Please print every record below exactly as written, leaving out the pictures.

• • •

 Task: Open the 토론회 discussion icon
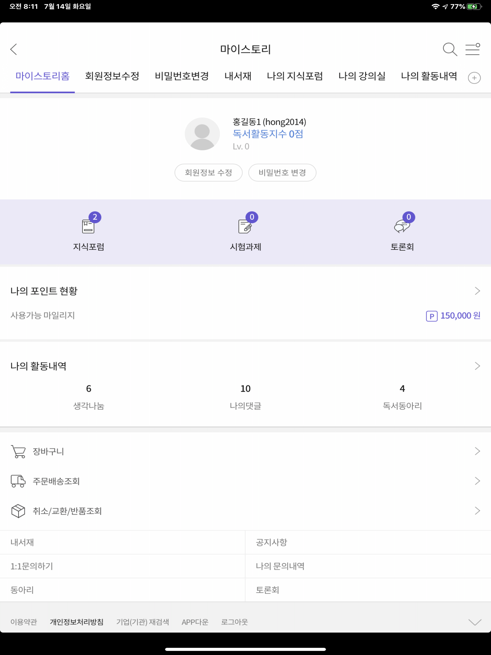click(x=402, y=226)
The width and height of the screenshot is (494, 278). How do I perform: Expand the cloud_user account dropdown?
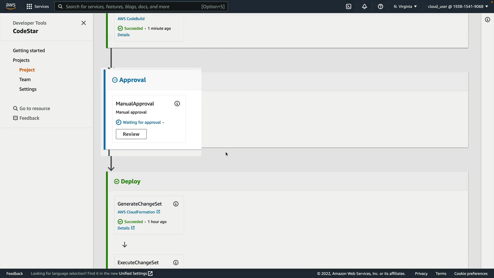(458, 6)
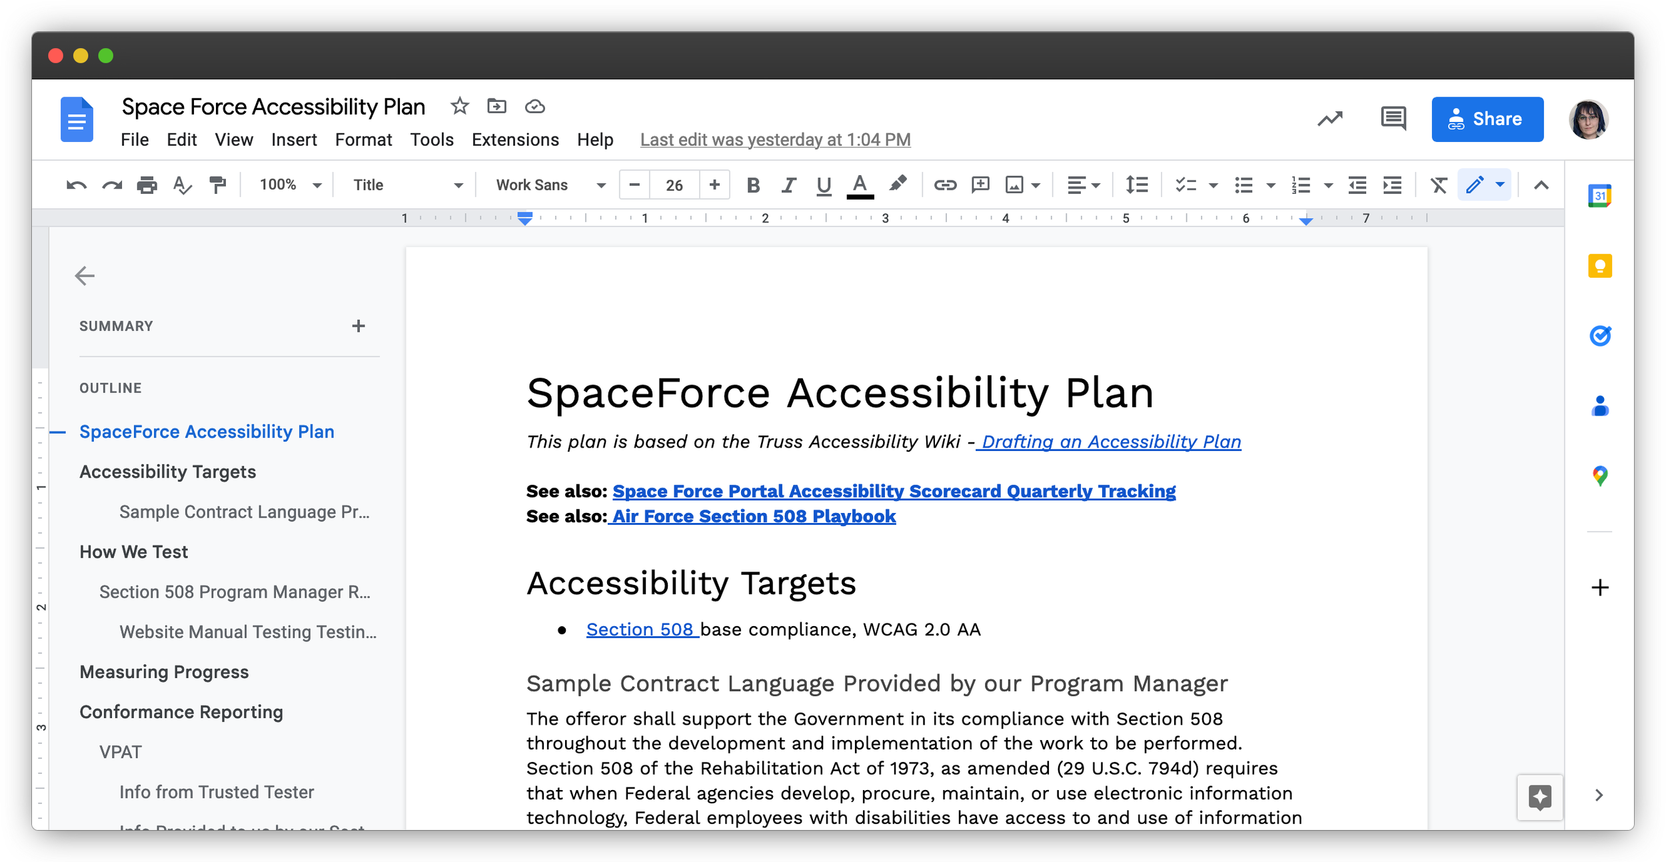This screenshot has width=1666, height=862.
Task: Click the Share button
Action: tap(1487, 119)
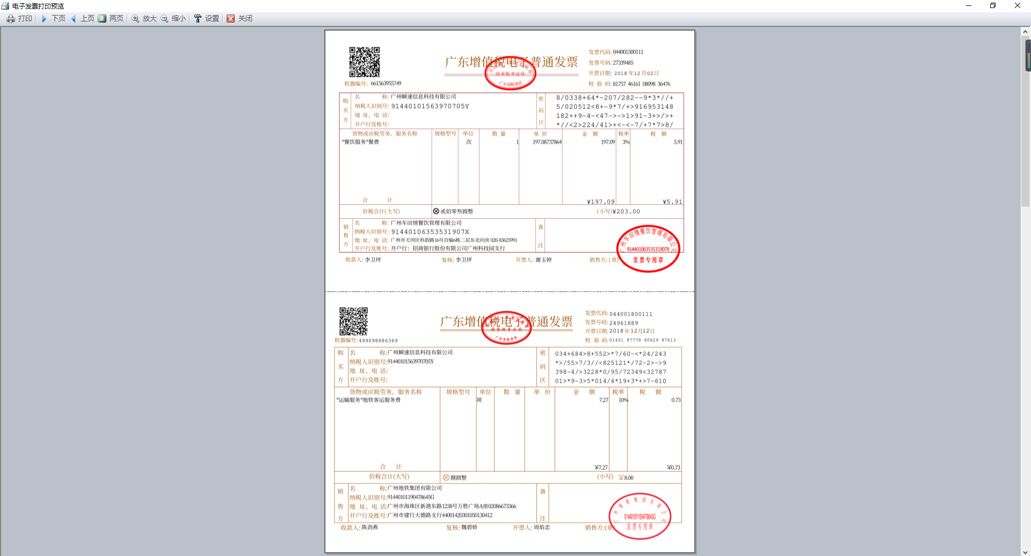Click the red X Close icon
1031x556 pixels.
(231, 18)
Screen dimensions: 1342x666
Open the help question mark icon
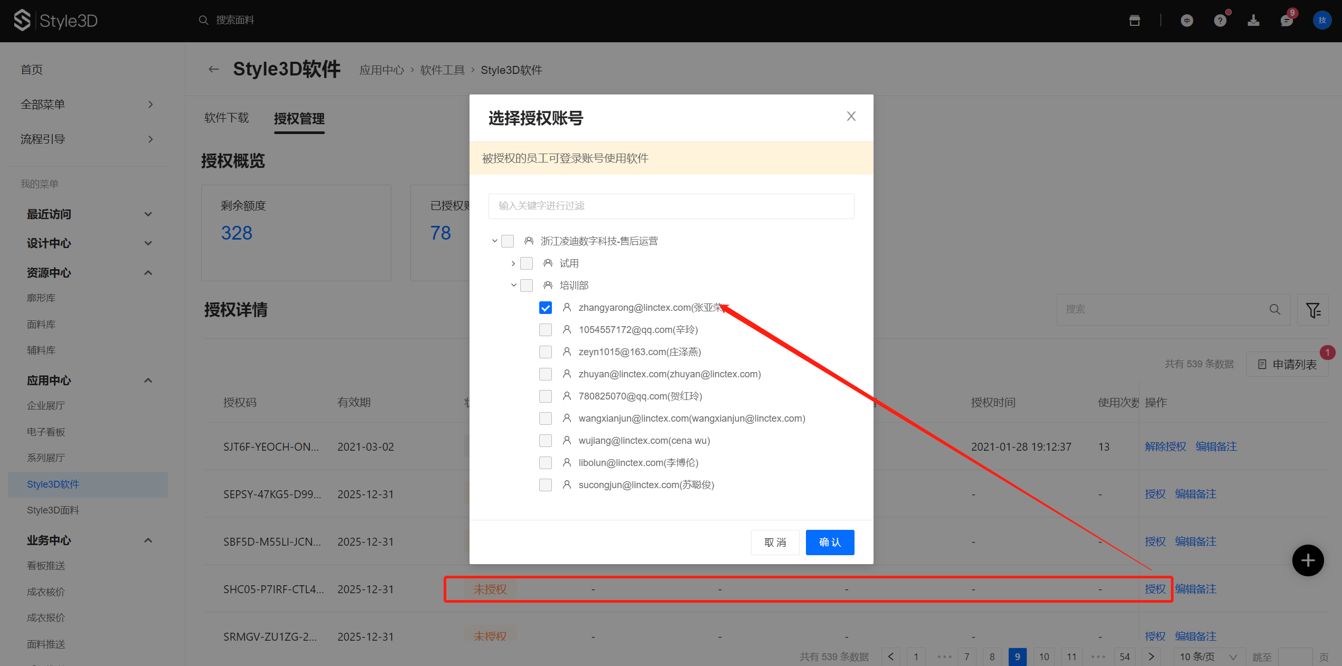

• • •

■ Solution for this task:
 Task: Open the 토론회 discussion icon
click(x=402, y=226)
The width and height of the screenshot is (494, 278). How do I perform: Expand the cloud_user account dropdown?
(458, 6)
This screenshot has width=1666, height=862.
Task: Click the Share button
Action: tap(1487, 119)
Click the red X Close icon
1031x556 pixels.
(231, 18)
Screen dimensions: 1342x666
Open the help question mark icon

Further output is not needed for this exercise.